Is Freedom A Double Edged Sword?
I don’t always get a chance to reply to comments, but I always read them as they come in. As you are reading what I have written, I’m working on the next installment. I’m developing new materials, planning ahead and going about my normal working and family life.
Sometimes, I don’t reply because my mind is focused on a different track and I know that if I get distracted it will take me a long time to get back to it. Sometimes I’m too tired at the point I read the comments and sometimes I just don’t have anything to say, so I leave it till later.
Anyway over the last two or three days I’ve been catching up and replying to some comments that were long overdue a reply. Here’s one that I felt was probably relevant to many people, so I’m making my reply into a post.
007 said;
Is freedom a double edged sword? A logical conclusion would be “not having a choice is better than having one”..no decision is required and so no stress..
Yes. I do think not having a choice can lead to less stress. The Paradox of Choce and Stumbling on Happiness both talk about how choice can make us more stressed and less happy;
However I believe the ideal state is not in never being put in a stressful situation, which would only lead to boredom and stagnation, but in overcoming stress and using it as a springboard to a higher level of being.
Anything can hurt you or help you. Today we have so much more freedom and choice than our Ancestors, that it is overwhelming us. It’s why so many people are feeling more stressed. Because we have so many possibilities, but lack the skill to decide on issues at the level to really take advantage as we could.
The old structures and barriers that once held us in our place, but also to some extent supported us, such as strong religious/moral codes, defined social class/roles, demographic identities such as nationality, cultural and so on are crumbling to make way for the new. But we have not yet evolved to a state that allows us to function as effectively without the structure of rules and punishments.

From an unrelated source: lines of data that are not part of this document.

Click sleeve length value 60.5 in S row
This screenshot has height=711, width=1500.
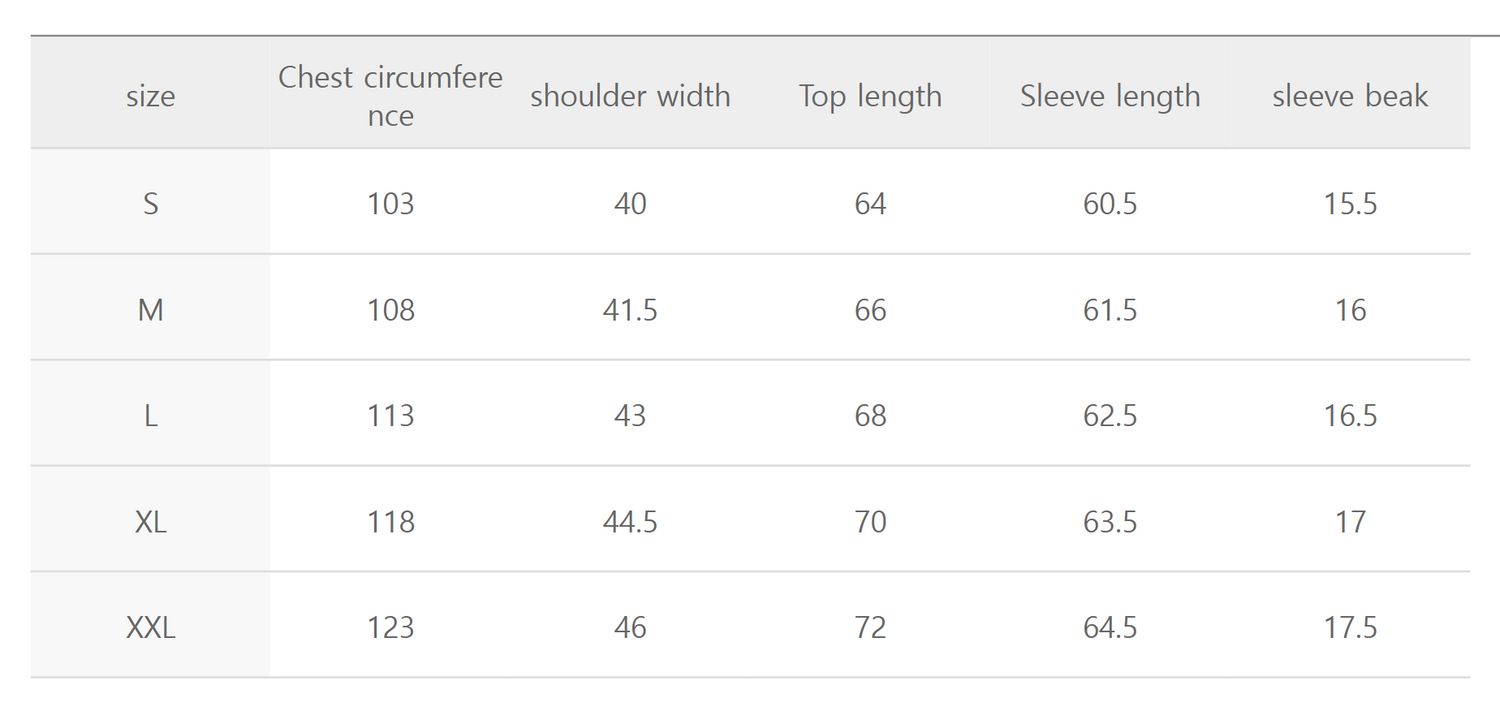pos(1110,204)
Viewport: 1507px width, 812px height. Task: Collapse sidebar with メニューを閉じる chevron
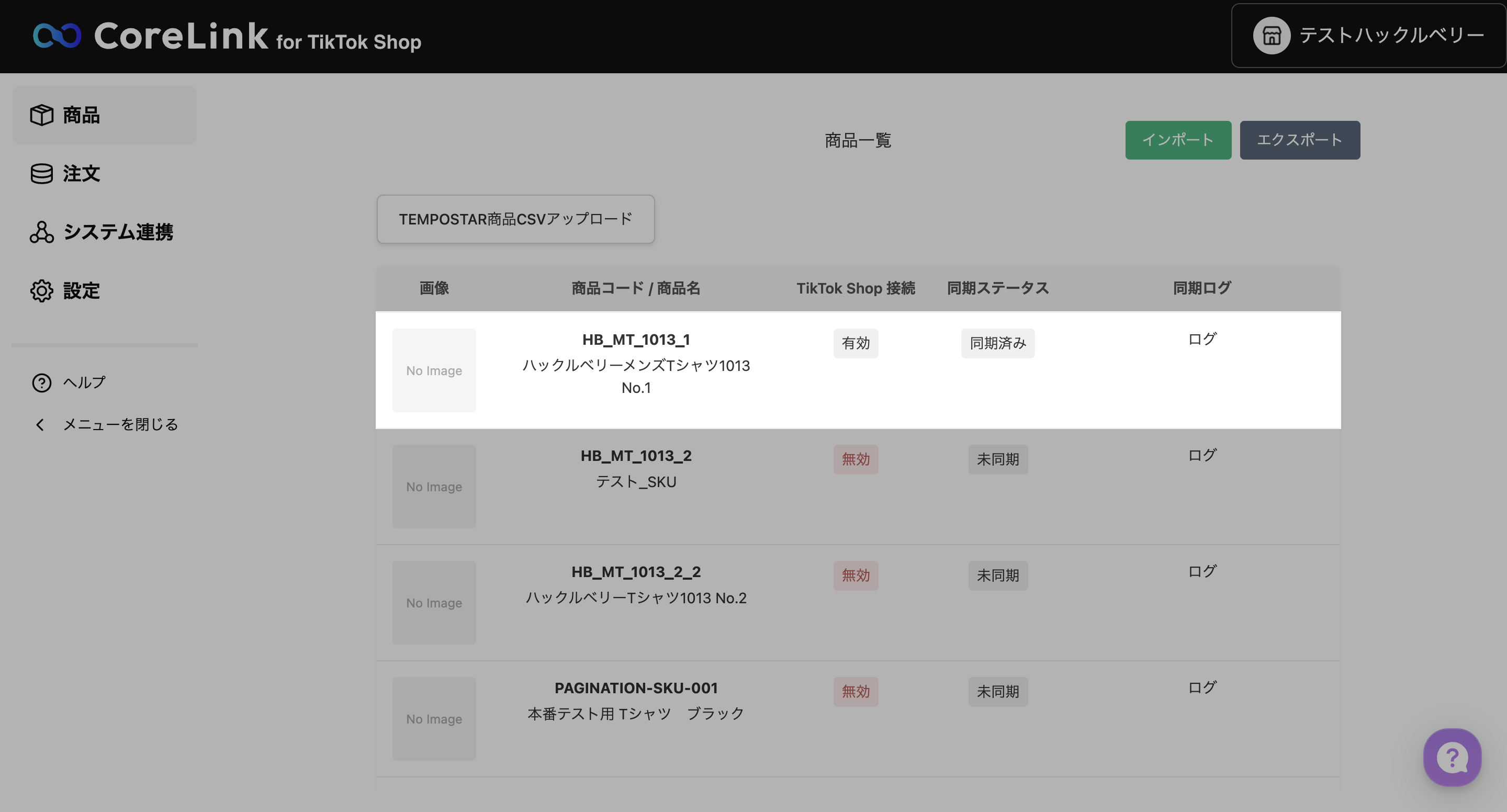pyautogui.click(x=40, y=424)
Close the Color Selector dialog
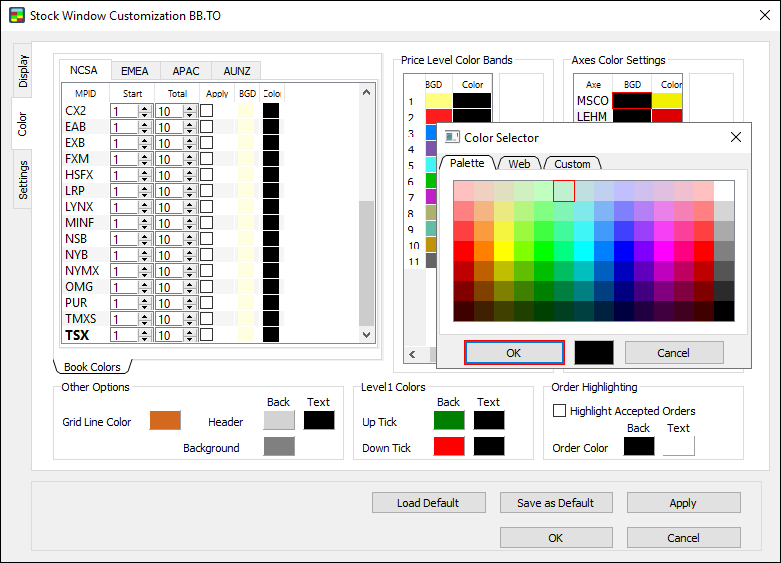Viewport: 781px width, 563px height. 736,137
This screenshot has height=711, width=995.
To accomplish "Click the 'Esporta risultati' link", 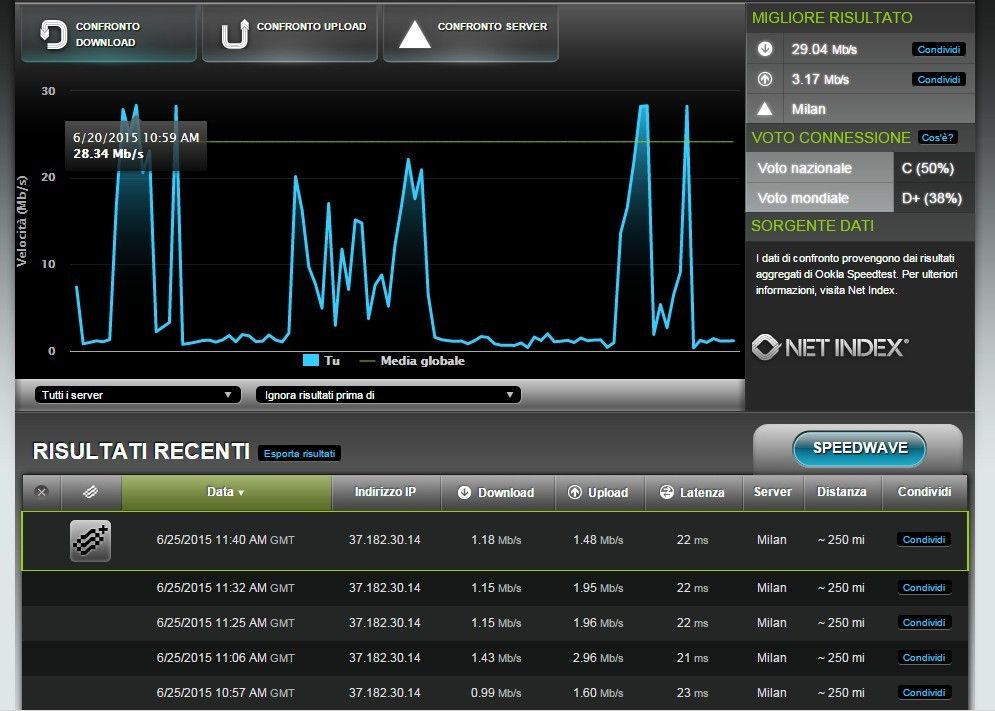I will (300, 453).
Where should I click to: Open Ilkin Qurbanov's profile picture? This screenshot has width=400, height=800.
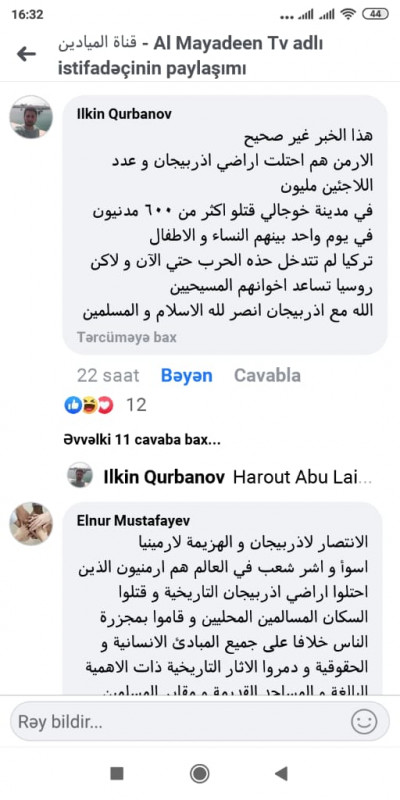point(31,117)
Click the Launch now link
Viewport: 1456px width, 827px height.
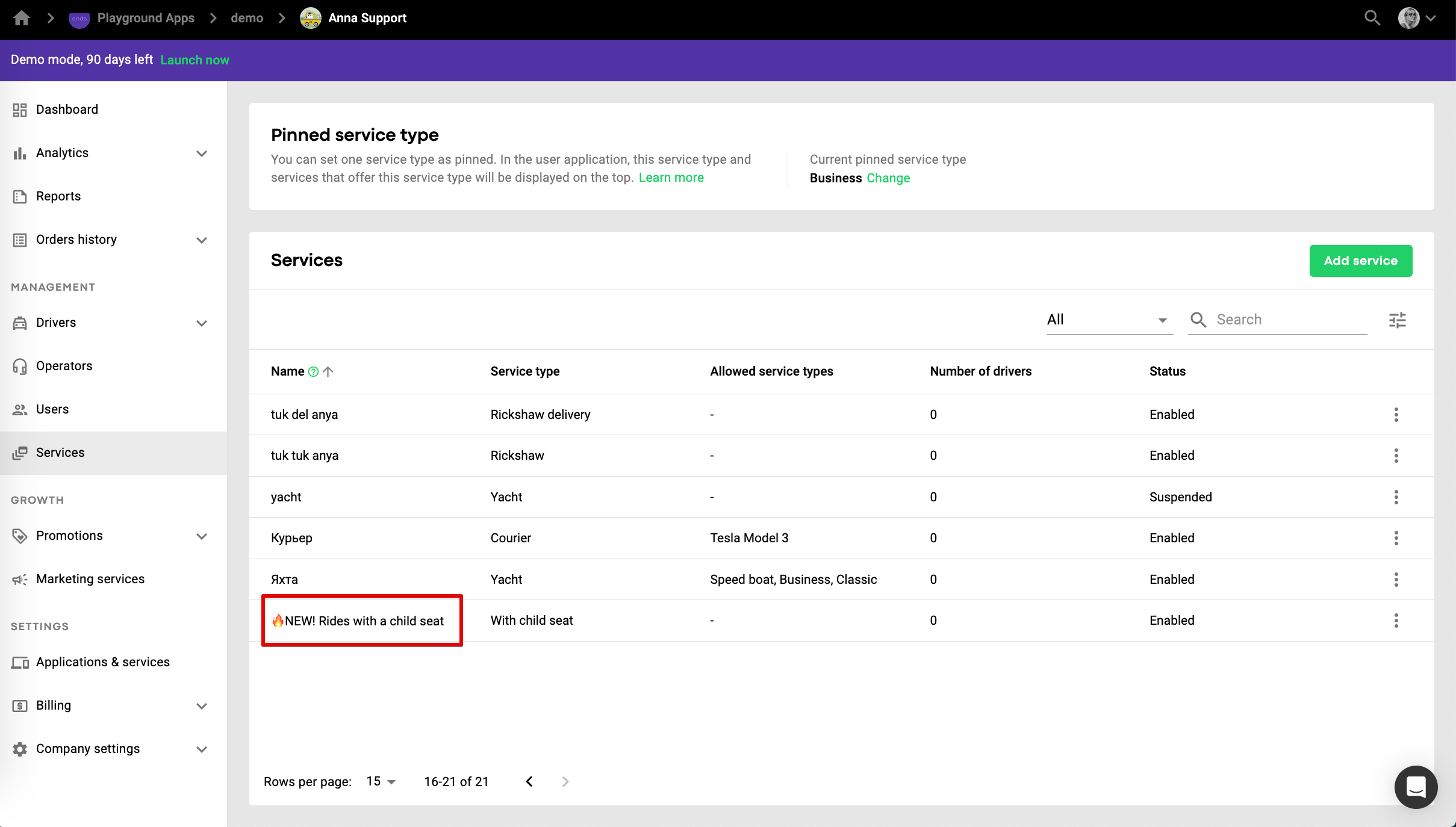[194, 60]
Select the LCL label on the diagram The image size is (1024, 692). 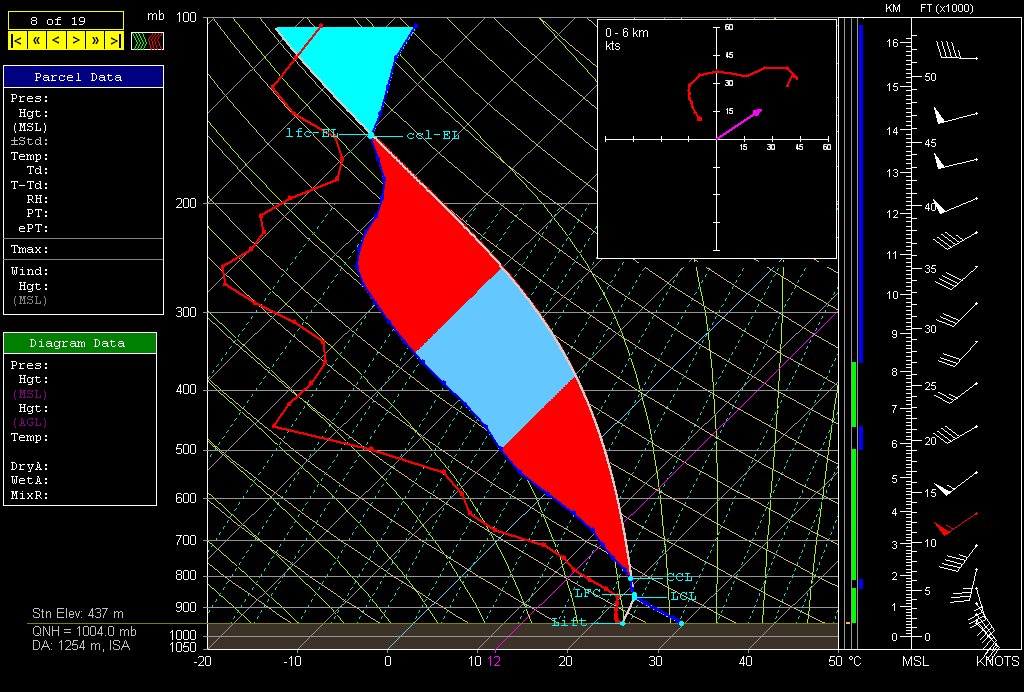(683, 597)
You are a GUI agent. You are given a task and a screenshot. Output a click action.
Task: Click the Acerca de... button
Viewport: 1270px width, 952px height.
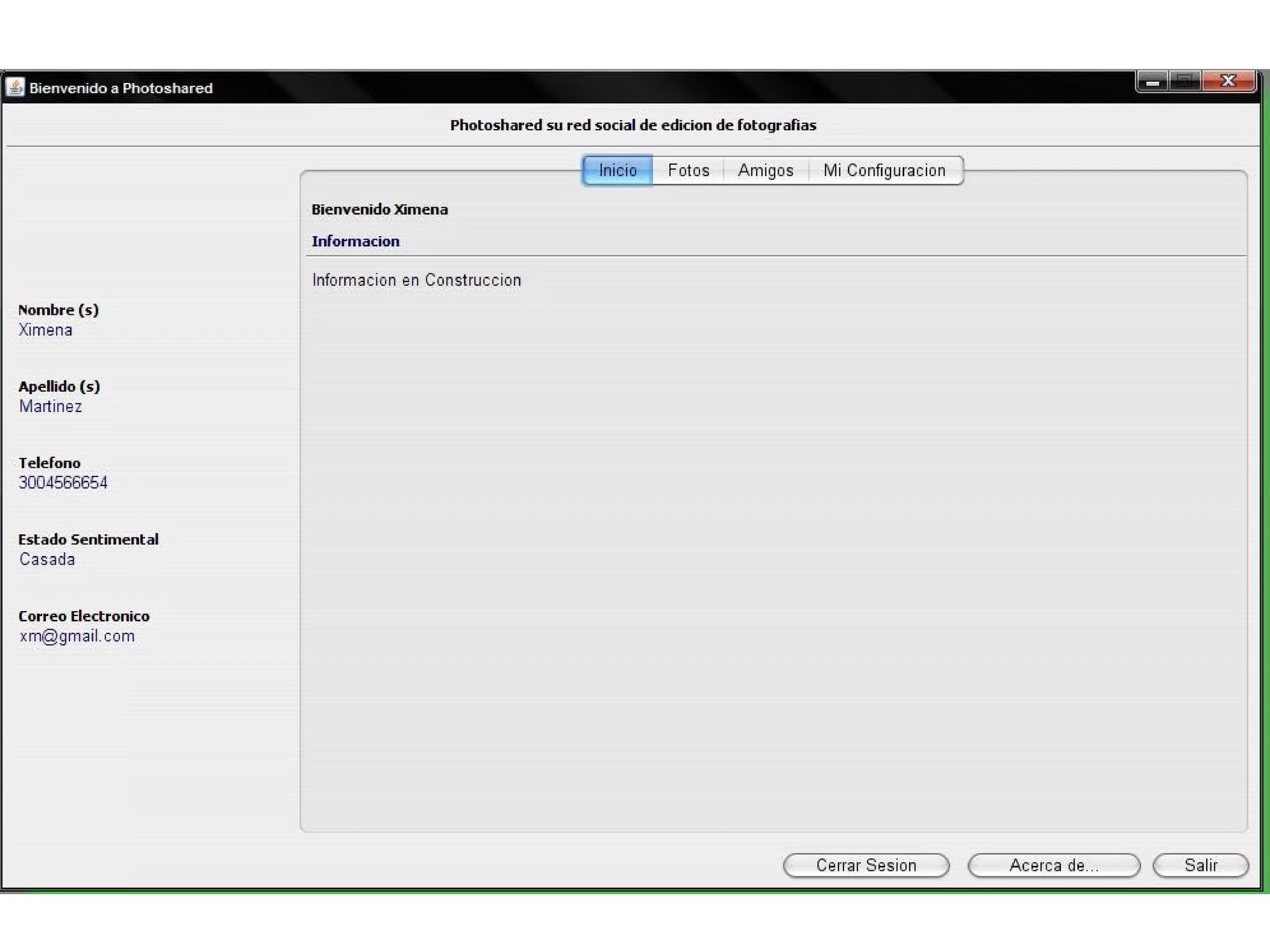1054,865
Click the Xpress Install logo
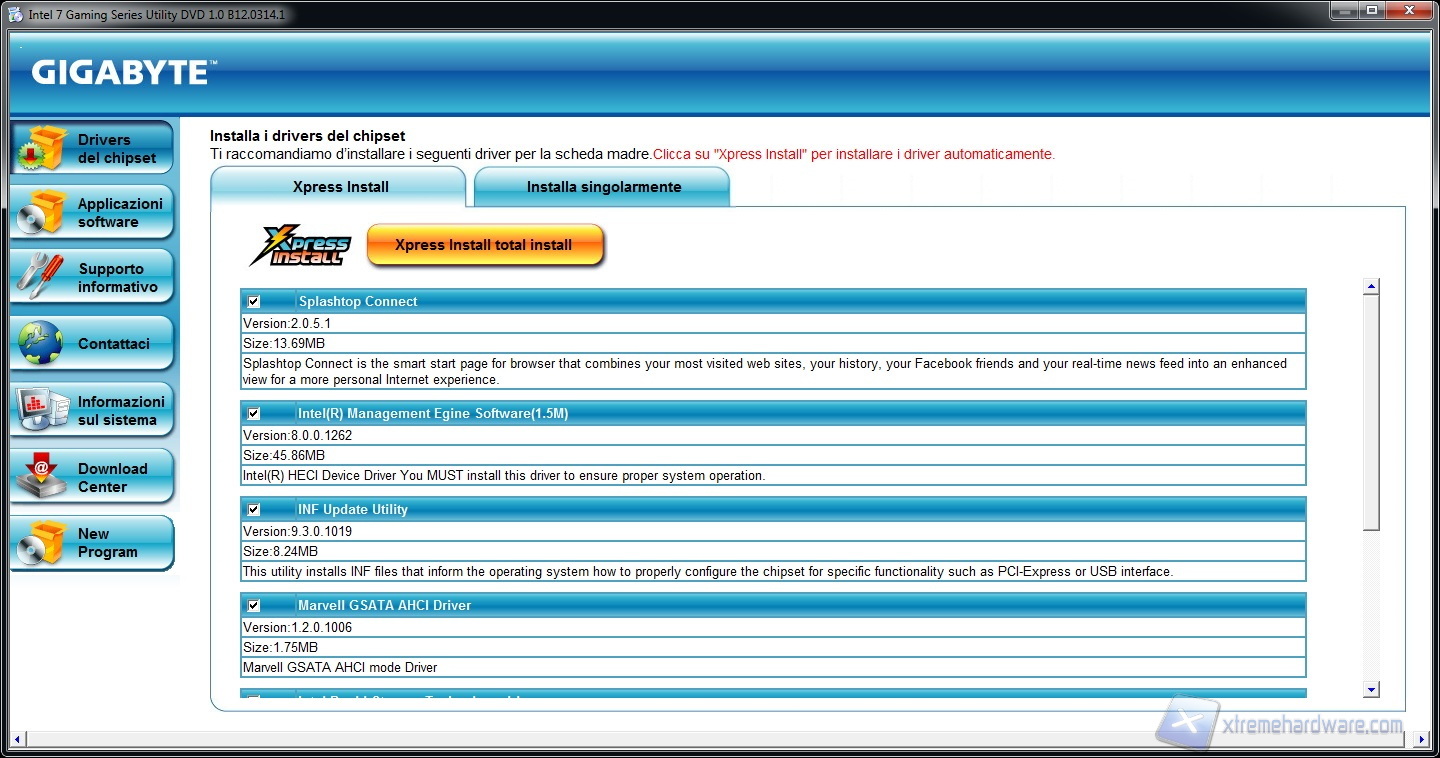Viewport: 1440px width, 758px height. (x=300, y=245)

Yet the old structures are close to breaking point. The illusion of authority, be it temporal, spiritual or societal is the idea that it can control or manage anything. It can’t.
Our world has become so fragmented and complex that it is beyond any group of people to monitor and plan for. No Government or other body, however powerful or educated it’s thinkers are, can see and understand enough to control all aspects. And so those who place their trust in such authority will increasingly be disappointed.
This millennium is about the birth of what a friend of mine has termed ‘the given self’. It’s not about willing or visualizing yourself to be what you think you should be. It’s about understanding the pattern of instincts, experiences, observations and personality that make you what you are and then living truly to that self.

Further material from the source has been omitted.